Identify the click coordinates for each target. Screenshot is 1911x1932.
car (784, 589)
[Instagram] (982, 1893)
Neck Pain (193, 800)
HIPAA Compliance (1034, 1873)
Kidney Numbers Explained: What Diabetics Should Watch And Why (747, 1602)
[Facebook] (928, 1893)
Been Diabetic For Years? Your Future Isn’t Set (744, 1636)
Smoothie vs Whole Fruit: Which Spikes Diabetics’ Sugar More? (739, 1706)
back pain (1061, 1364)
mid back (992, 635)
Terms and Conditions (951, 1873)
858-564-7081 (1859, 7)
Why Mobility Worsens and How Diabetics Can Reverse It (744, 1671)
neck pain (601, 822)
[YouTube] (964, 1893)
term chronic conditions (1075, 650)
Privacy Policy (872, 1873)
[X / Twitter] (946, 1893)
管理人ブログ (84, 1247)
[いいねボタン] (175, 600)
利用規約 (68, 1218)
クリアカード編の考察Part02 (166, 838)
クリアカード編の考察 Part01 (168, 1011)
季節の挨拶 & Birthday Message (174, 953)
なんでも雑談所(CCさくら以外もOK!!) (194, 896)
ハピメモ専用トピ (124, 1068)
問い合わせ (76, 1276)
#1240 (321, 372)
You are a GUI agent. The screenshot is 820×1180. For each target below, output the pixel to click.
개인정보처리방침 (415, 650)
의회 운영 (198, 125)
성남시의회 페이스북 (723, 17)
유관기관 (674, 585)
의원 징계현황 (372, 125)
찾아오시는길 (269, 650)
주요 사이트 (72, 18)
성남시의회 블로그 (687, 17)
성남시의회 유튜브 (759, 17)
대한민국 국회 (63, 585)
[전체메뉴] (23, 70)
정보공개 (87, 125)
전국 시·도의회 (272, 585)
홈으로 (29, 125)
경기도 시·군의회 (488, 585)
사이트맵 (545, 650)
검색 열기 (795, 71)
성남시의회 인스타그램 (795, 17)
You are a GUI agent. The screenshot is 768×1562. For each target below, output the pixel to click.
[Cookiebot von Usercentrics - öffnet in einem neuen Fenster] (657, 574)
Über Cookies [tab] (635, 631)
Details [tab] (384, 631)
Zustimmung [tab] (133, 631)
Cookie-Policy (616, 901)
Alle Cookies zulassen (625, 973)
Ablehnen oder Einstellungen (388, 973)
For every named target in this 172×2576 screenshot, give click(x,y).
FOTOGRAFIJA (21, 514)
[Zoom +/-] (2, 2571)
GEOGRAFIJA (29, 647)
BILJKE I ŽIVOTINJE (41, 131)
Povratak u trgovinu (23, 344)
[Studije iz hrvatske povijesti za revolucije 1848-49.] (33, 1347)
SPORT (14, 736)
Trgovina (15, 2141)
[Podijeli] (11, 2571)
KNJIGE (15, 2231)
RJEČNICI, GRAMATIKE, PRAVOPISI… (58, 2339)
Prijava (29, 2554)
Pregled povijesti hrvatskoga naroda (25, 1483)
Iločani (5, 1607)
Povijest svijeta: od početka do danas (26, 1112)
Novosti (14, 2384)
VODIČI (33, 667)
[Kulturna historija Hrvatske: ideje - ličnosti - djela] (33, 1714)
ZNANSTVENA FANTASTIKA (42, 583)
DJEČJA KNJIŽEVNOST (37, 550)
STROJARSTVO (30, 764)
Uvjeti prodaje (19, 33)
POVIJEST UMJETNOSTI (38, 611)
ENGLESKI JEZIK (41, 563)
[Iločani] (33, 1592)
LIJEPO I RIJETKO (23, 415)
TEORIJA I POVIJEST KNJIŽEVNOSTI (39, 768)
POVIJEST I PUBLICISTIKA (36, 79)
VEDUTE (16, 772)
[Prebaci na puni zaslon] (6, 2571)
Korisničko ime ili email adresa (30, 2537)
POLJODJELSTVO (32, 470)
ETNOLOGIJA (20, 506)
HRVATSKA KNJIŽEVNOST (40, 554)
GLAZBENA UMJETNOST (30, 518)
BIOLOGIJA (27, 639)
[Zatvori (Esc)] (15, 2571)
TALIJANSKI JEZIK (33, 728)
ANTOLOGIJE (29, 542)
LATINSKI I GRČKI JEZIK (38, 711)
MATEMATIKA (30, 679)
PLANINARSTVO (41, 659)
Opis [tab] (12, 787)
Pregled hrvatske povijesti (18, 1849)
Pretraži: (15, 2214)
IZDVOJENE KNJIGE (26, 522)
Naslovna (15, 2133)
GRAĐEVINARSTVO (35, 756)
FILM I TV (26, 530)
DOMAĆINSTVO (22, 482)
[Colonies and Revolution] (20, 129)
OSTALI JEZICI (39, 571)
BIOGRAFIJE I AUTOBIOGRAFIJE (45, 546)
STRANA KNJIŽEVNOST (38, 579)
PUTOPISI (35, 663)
************
Retype the whole listing, matching it exactly.

--- OUTPUT ---
Identify the click coordinates for each target. Screenshot is 1911x1932.
car (784, 589)
[Instagram] (982, 1893)
Neck Pain (193, 800)
HIPAA Compliance (1034, 1873)
Kidney Numbers Explained: What Diabetics Should Watch And Why (747, 1602)
[Facebook] (928, 1893)
Been Diabetic For Years? Your Future Isn’t Set (744, 1636)
Smoothie vs Whole Fruit: Which Spikes Diabetics’ Sugar More? (739, 1706)
back pain (1061, 1364)
mid back (992, 635)
Terms and Conditions (951, 1873)
858-564-7081 (1859, 7)
Why Mobility Worsens and How Diabetics Can Reverse It (744, 1671)
neck pain (601, 822)
[YouTube] (964, 1893)
term chronic conditions (1075, 650)
Privacy Policy (872, 1873)
[X / Twitter] (946, 1893)
管理人ブログ (84, 1247)
[いいねボタン] (175, 600)
利用規約 (68, 1218)
クリアカード編の考察Part02 (166, 838)
クリアカード編の考察 Part01 (168, 1011)
季節の挨拶 & Birthday Message (174, 953)
なんでも雑談所(CCさくら以外もOK!!) (194, 896)
ハピメモ専用トピ (124, 1068)
問い合わせ (76, 1276)
#1240 (321, 372)
You are a GUI agent. The screenshot is 820×1180. For each target below, output the pixel to click.
개인정보처리방침 (415, 650)
의회 운영 (198, 125)
성남시의회 페이스북 (723, 17)
유관기관 (674, 585)
의원 징계현황 (372, 125)
찾아오시는길 (269, 650)
주요 사이트 (72, 18)
성남시의회 블로그 (687, 17)
성남시의회 유튜브 (759, 17)
대한민국 국회 (63, 585)
[전체메뉴] (23, 70)
정보공개 (87, 125)
전국 시·도의회 (272, 585)
홈으로 (29, 125)
경기도 시·군의회 (488, 585)
사이트맵 (545, 650)
검색 열기 (795, 71)
성남시의회 인스타그램 (795, 17)
You are a GUI agent. The screenshot is 768×1562. For each target below, output the pixel to click.
[Cookiebot von Usercentrics - öffnet in einem neuen Fenster] (657, 574)
Über Cookies [tab] (635, 631)
Details [tab] (384, 631)
Zustimmung [tab] (133, 631)
Cookie-Policy (616, 901)
Alle Cookies zulassen (625, 973)
Ablehnen oder Einstellungen (388, 973)
For every named target in this 172×2576 screenshot, give click(x,y).
FOTOGRAFIJA (21, 514)
[Zoom +/-] (2, 2571)
GEOGRAFIJA (29, 647)
BILJKE I ŽIVOTINJE (41, 131)
Povratak u trgovinu (23, 344)
[Studije iz hrvatske povijesti za revolucije 1848-49.] (33, 1347)
SPORT (14, 736)
Trgovina (15, 2141)
[Podijeli] (11, 2571)
KNJIGE (15, 2231)
RJEČNICI, GRAMATIKE, PRAVOPISI… (58, 2339)
Prijava (29, 2554)
Pregled povijesti hrvatskoga naroda (25, 1483)
Iločani (5, 1607)
Povijest svijeta: od početka do danas (26, 1112)
Novosti (14, 2384)
VODIČI (33, 667)
[Kulturna historija Hrvatske: ideje - ličnosti - djela] (33, 1714)
ZNANSTVENA FANTASTIKA (42, 583)
DJEČJA KNJIŽEVNOST (37, 550)
STROJARSTVO (30, 764)
Uvjeti prodaje (19, 33)
POVIJEST UMJETNOSTI (38, 611)
ENGLESKI JEZIK (41, 563)
[Iločani] (33, 1592)
LIJEPO I RIJETKO (23, 415)
TEORIJA I POVIJEST KNJIŽEVNOSTI (39, 768)
POVIJEST I PUBLICISTIKA (36, 79)
VEDUTE (16, 772)
[Prebaci na puni zaslon] (6, 2571)
Korisničko ime ili email adresa (30, 2537)
POLJODJELSTVO (32, 470)
ETNOLOGIJA (20, 506)
HRVATSKA KNJIŽEVNOST (40, 554)
GLAZBENA UMJETNOST (30, 518)
BIOLOGIJA (27, 639)
[Zatvori (Esc)] (15, 2571)
TALIJANSKI JEZIK (33, 728)
ANTOLOGIJE (29, 542)
LATINSKI I GRČKI JEZIK (38, 711)
MATEMATIKA (30, 679)
PLANINARSTVO (41, 659)
Opis [tab] (12, 787)
Pregled hrvatske povijesti (18, 1849)
Pretraži: (15, 2214)
IZDVOJENE KNJIGE (26, 522)
Naslovna (15, 2133)
GRAĐEVINARSTVO (35, 756)
FILM I TV (26, 530)
DOMAĆINSTVO (22, 482)
[Colonies and Revolution] (20, 129)
OSTALI JEZICI (39, 571)
BIOGRAFIJE I AUTOBIOGRAFIJE (45, 546)
STRANA KNJIŽEVNOST (38, 579)
PUTOPISI (35, 663)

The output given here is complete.